Nearly 90% of contractors in the US defense industrial base (DIB) do not meet required security standards, as per a recent report.
(https://wwwassets.rand.org/content/rand/blog/2023/01/software-supply-chain-risk-is-growing-but-mitigation/jcr:content/par/teaser.aspectfit.0x1200.jpg/1674770044448.jpg)
This poses a significant threat to national security due to the sensitive nature of information held by defense contractors and the constant risk of state-sponsored hacking operations.
The research was conducted by CyberSheath, a cybersecurity compliance service provider, using the Supplier Risk Performance System (SPRS). The Pentagon supply chain evaluation revealed that only 11% of surveyed contractors were able to meet the minimum score of 70.
This poses a clear risk to national security and indicates several areas where contractors are non-compliant. These include the use of foreign cybersecurity services, the absence of vulnerability management systems, multi-factor authentication systems, endpoint detection and response solutions, and security information and event management systems.

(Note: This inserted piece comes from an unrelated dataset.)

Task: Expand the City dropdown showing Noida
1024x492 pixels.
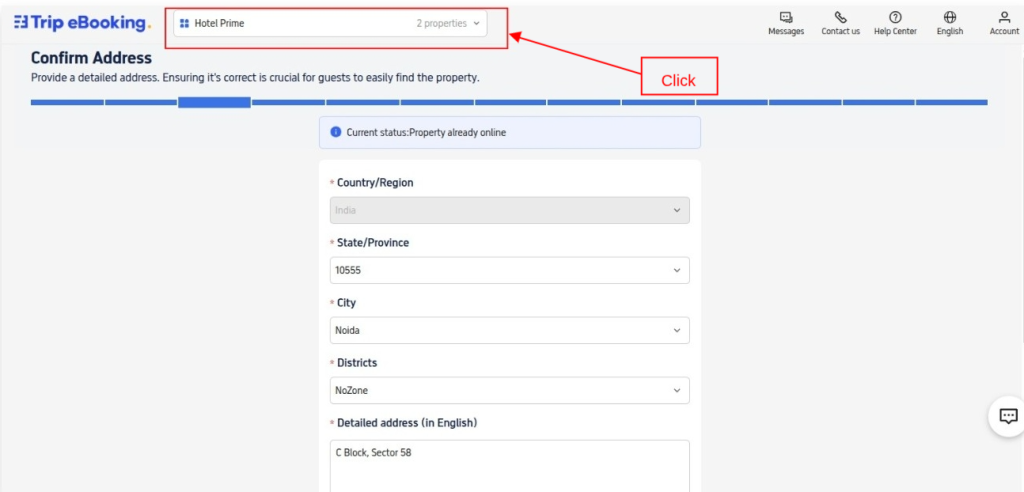Action: tap(509, 330)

The significance of supply chain security cannot be overstated, especially with the rise of multinational supply chains where weak links can pose serious risks to both smaller and larger enterprises alike. One instance that demonstrates how vulnerable supply chains can be is the cyberattack on Maersk, which goes down in history as the most destructive cyberattack ever recorded. This attack disrupted the global IT network of the world's largest container shipping company.

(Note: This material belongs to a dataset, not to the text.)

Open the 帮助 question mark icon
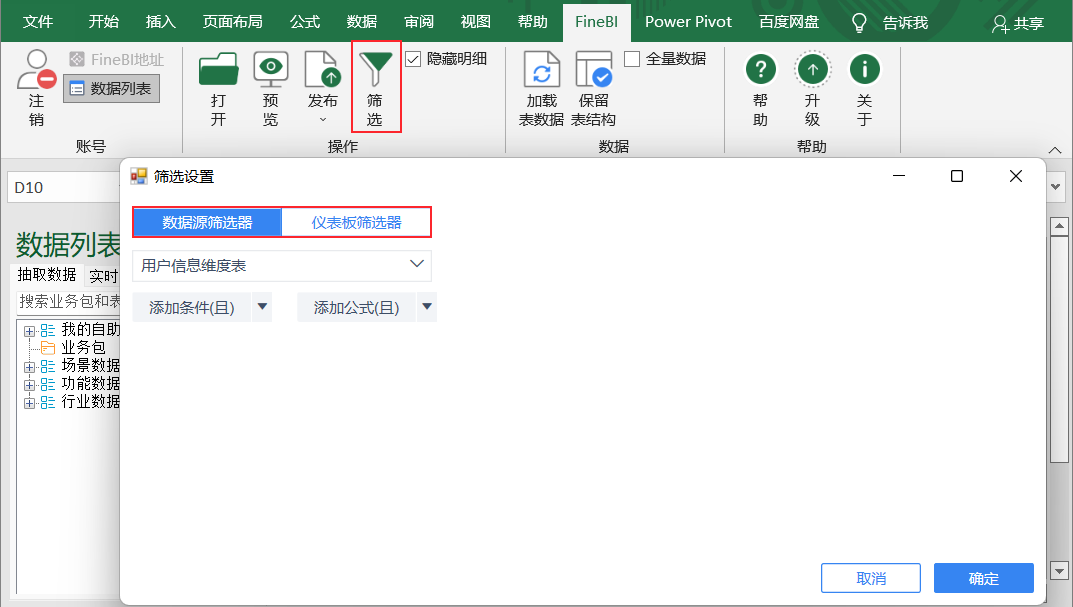Screen dimensions: 1073x607 [x=760, y=69]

As supply chains become more reliant on technology, their exposure to cyber threats increases significantly, necessitating that measures be implemented to mitigate these risks effectively.
It used to be that physical threats like terrorism and theft were the primary concerns for supply chain security. But now, information security threats must also be taken seriously, given the increasing use of cloud solutions for supply chain management, which can pose additional difficulties and security risks if not managed effectively.
Therefore, it is crucial for companies to adopt measures that combat both physical and information security threats to ensure the resilience and robustness of their supply chains. Without doing so, they risk significant disruption to their operations, reputation, and bottom line.